(SUPPLIED MATERIAL Opens)

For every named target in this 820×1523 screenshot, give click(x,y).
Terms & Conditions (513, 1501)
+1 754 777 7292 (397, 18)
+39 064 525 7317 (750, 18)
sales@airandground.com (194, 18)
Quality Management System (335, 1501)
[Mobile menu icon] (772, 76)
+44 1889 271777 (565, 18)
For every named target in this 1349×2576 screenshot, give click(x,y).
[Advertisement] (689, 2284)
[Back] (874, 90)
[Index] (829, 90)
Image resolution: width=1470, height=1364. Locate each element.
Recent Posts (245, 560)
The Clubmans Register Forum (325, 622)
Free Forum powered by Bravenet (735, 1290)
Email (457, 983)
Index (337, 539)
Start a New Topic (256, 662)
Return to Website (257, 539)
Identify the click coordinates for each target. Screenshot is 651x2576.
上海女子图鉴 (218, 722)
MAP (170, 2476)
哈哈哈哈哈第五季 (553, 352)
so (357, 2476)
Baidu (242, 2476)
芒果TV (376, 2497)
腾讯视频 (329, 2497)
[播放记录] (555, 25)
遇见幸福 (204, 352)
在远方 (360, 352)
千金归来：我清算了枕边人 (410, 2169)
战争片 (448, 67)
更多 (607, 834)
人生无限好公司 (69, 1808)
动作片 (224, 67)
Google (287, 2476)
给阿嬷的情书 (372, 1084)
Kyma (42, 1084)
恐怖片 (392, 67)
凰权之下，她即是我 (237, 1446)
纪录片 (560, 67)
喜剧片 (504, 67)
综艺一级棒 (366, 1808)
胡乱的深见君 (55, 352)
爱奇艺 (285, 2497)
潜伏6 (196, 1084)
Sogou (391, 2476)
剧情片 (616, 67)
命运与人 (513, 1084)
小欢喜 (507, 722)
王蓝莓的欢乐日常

(SUPPLIED MATERIAL Closes)

(PROBLEM DESCRIPTION): Give the number of lines above containing the word "every", with no other text.

(RESPONSE BELOW): 2